Family of gastropods

Chilodontidae is a taxonomic family of mostly small deepwater sea snails, marine gastropod molluscs in the clade Vetigastropoda (according to the taxonomy of the Gastropoda by Bouchet & Rocroi, 2005).

== Taxonomy ==
The family was previously in the superfamily Neritoidea in the order Neritopsina and the superorder Neritaemorphi.

=== 2005 taxonomy ===
This family consists of three following subfamilies (according to the taxonomy of the Gastropoda by Bouchet & Rocroi, 2005):
- Chilodontainae Wenz, 1938
- Calliotropinae Hickman & McLean, 1990
- Cataeginae McLean & Quinn, 1987

=== 2007 taxonomy ===
A molecular phylogeny-based taxonomy of the Seguenzioidea was published by Kano (2007).

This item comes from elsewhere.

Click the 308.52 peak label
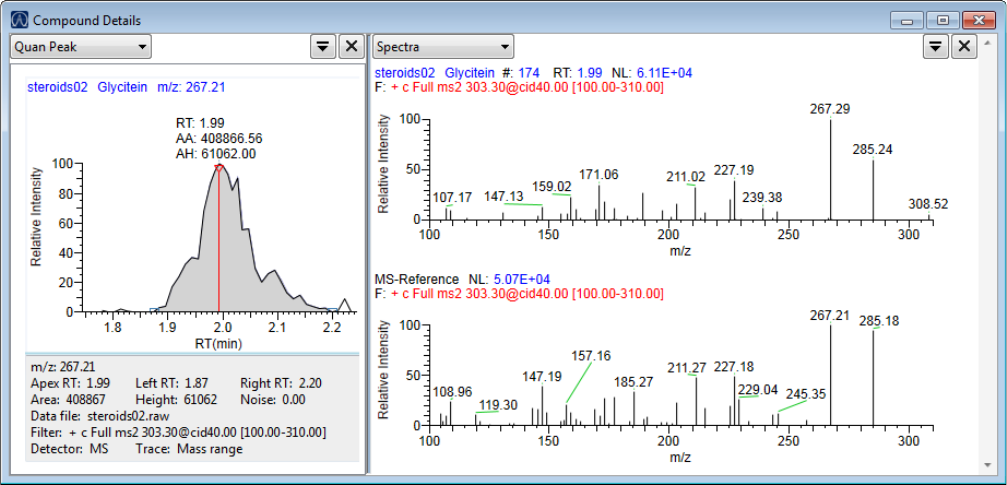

It was proposed to rename the family Chilodontidae Wenz, 1938 as "Chilodontaidae" because it was a homonym of the fish family "Chilodontidae" Eigenmann, 1912, but a 2024 ICZN ruling instead changed the name of the fish family to Chilodidae, so the gastropod family is still to be kept as Chilodontidae.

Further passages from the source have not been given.